Those who open their mouths are more likely to put their foot into them, and some people are more susceptible to foot-in-mouth disease. Even when it is moderate in intensity, the disease hurts performance more in certain professions. The finance minister’s is one of them. It is unfortunate that the minister does not take the risk seriously. P. Chidambaram has appointed a committee to advise him on the general anti-avoidance rules. It will give him a report in a few weeks. Its members are handpicked; none amongst them is unsympathetic to the government’s objectives. But there was always a minuscule chance of its saying that the rules are unnecessary or undesirable. The minister has gratuitously robbed it of the freedom to say so by telling Parliament that the infamous rules will be applied from 2014-15. This misuse of power might have been more forgivable if the minister had taken a few moments to explain why these rules, without which this country managed perfectly well for over a century, have suddenly become necessary.

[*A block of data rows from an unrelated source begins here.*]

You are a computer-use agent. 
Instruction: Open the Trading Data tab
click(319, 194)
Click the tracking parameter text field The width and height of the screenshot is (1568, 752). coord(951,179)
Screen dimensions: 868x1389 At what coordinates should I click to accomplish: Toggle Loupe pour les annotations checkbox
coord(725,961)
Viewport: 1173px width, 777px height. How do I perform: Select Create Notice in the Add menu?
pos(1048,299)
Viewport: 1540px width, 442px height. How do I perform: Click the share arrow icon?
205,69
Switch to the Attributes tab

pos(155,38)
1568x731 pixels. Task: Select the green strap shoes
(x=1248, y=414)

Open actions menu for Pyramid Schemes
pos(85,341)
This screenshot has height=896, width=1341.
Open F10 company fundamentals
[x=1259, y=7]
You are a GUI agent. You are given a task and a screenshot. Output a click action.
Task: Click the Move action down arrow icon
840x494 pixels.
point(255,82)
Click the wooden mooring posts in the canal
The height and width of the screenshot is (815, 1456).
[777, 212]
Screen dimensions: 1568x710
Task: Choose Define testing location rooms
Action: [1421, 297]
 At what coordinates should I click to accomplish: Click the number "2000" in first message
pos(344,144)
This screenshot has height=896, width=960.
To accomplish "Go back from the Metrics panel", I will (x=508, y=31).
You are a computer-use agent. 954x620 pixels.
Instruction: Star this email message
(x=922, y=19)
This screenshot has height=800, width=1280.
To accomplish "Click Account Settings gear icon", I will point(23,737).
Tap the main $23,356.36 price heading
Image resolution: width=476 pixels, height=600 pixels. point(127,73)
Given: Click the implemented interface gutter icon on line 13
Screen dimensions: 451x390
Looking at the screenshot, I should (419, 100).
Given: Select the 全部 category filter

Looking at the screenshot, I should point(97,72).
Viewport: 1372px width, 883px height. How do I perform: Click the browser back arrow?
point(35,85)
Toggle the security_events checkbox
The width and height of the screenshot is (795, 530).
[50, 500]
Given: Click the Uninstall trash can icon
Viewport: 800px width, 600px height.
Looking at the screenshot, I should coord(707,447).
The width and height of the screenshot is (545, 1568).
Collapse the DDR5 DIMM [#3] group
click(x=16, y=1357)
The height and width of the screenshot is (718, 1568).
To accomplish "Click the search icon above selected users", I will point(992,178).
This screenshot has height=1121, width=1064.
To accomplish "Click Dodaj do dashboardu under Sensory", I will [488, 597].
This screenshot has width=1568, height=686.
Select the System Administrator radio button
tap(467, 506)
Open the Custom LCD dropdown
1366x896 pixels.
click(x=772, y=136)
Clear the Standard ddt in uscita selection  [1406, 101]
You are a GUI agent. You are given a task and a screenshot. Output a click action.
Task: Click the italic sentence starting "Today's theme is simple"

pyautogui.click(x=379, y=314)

One element in these rules is designed to tax transactions abroad relating to assets in India. The practice hitherto in this regard has been clear — that transactions are taxable in the country in which they are made. This is the rule followed by all countries, not just India. Mr Chidambaram’s predecessor wanted to overturn this rule retrospectively. If he had done so, sales in London of Indian coal mines in the 1920s or tea gardens in the 1930s would have become taxable today. Those who sold them are dead; tax notices would have to be sent to their heirs, who would no doubt have thrown them into the waste basket. The government would then have been obliged to send letters rogatory to Her Majesty’s government asking it to arrest the heirs and send them to India for robbing India of its legitimate taxes. The British prime minister would probably have consigned those derogatory letters to the waste bin. That would have caused a diplomatic incident, which the Indian prime minister would have had to take up in the next meeting of the Group of 20. This far-fetched possibility is raised here to make the simple point that it is in the country’s interest to stick to taxation of residents and avoid retrospective taxation. If Mr Chidambaram has to express himself on his predecessor’s goofs, this is what he should say.

His compulsion to self-expression is understandable. He finds the stakeholders at home and abroad extremely upset; their representatives meet him and convey their disquiet. He sees the urgent need to do something. So he makes a statement here, a remark there. But a statement is not action. What the rest of the world is looking for is a reversal of Pranab Mukherjee’s measures. If he cannot reverse them, Mr Chidambaram would be well advised to save his breath.